People with psoriatic arthritis (PsA) who were treated according to an aggressive and strict protocol called “treat to target” had better control of their disease than those who received standard care, according to a study presented this week at the American College of Rheumatology’s annual meeting in San Diego.

Psoriatic arthritis is a form of inflammatory arthritis that affects an estimated 30 percent of people with the skin condition psoriasis (marked by red, scaly, painful rashes). PsA can lead to pain, inflammation and, potentially, joint damage.

Previous studies have shown treat-to-target results in better outcomes for patients with other types of inflammatory arthritis, including rheumatoid arthritis.

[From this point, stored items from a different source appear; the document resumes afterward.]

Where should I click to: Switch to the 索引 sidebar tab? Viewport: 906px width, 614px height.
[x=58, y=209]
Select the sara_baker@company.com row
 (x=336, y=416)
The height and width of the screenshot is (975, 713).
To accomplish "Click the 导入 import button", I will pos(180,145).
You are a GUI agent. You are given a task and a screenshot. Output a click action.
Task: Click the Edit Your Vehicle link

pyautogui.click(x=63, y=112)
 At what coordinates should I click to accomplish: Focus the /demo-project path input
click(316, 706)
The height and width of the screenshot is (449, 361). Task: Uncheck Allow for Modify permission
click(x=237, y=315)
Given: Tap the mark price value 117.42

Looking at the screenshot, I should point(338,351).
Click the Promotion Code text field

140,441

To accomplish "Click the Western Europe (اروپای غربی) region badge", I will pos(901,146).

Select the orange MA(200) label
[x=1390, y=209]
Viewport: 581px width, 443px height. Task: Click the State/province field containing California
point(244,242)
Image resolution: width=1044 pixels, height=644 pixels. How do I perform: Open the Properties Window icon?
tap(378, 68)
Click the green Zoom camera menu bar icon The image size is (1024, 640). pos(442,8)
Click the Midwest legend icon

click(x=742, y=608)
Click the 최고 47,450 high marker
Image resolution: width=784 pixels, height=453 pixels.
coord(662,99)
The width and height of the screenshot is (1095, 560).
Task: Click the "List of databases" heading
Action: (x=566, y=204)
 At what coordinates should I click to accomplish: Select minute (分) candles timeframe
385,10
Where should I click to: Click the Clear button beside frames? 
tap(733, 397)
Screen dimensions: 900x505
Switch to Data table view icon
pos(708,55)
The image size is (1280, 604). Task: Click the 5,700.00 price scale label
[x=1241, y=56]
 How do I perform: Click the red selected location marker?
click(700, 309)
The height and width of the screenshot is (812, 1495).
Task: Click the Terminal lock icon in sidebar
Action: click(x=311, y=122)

“The study is the first to evaluate a 'treatment-to-target' strategy in psoriatic arthritis,” notes study author Laura C. Coates, MD, a lecturer at the University of Leeds in the United Kingdom. “The study confirmed that treating to a specific target can improve clinical outcomes for patients with psoriatic arthritis. Tight control led to a significant improvement in outcomes for both arthritis and skin psoriasis.”

Rates of Psoriatic Arthritis Higher Than Previously Thought

The study included 206 patients who had symptoms of PsA for less than two years and had not previously received disease-modifying antirheumatic drugs (DMARDs), such as methotrexate or leflunomide. The group was randomized to “treat to target” (T2T) or standard therapy.

Patients in the T2T group received methotrexate and were assessed every four weeks. Dr. Coates says they were asked about pain, disease activity and ability to perform daily tasks; they were also assessed for tender and swollen joints, tender spots where tendons and ligaments attach to bone, and whether skin psoriasis was active. Those who did not achieve minimal or no disease activity after 12 weeks were stepped up to additional DMARDs (combination therapy). If, after another 12 weeks, they still had not reached the target of minimal or no disease activity, they were either given a biologic drug or switched to another DMARD with methotrexate.

By contrast, patients in the standard care group were put on DMARDs but not treated according to any escalation plan, schedule or target; treatment was up to the individual doctor.